AI-5: Há 40 anos, o mais duro golpe dos militares

Brasília - Em 13 de dezembro de 1968, quatro anos após o golpe militar que instaurou a ditadura no país, o presidente Arthur da Costa e Silva anunciava ao país o Ato Institucional nº 5 (AI-5), o mais duro dos decretos editados pelos militares. Os seus efeitos duraram mais de dez anos e representaram o período mais marcante da ditadura brasileira.

Agência Brasil |

O ato suprimiu direitos civis e deu poderes absolutos ao regime militar. Como determinação mais extrema, o AI-5 resultou no fechamento do Congresso Nacional por prazo indeterminado, além de decretar a intervenção nos estados e suspender habeas corpus para crimes políticos e para reuniões de cunho político.

Parlamentares foram cassados, manifestantes foram presos e torturados, trabalhadores e estudante foram perseguidos.

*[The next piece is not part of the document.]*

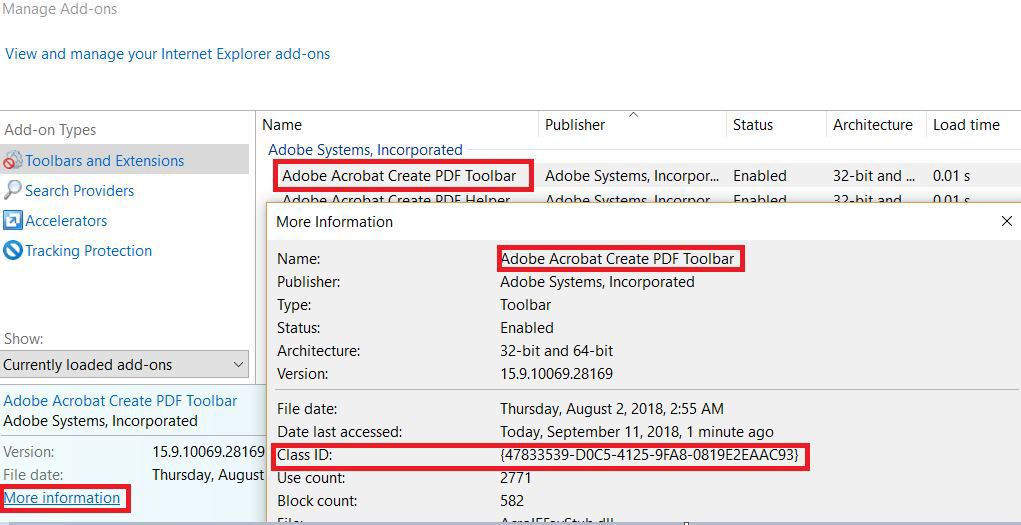The width and height of the screenshot is (1021, 525).
Task: Sort add-ons by Name column
Action: (x=282, y=125)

Três juízes do Supremo Tribunal Federal (STF) foram cassados e outros dois foram aposentados compulsoriamente.

Em evento para lembrar os 40 anos do AI-5, o presidente da Câmara dos Deputados, Arlindo Chinaglia (PT-SP), considerou o período de vigência do decreto como o mais tenebroso da história política do país.

No período em que vigorou, [o AI-5] instaurou uma cultura do medo, embora não tenha calado por completo as vozes que se opunham à ditadura, seja na luta social, seja na institucionalidade possível. Infelizmente [o AI-5], perdurou por dez anos e 18 dias", lembrou Chinaglia.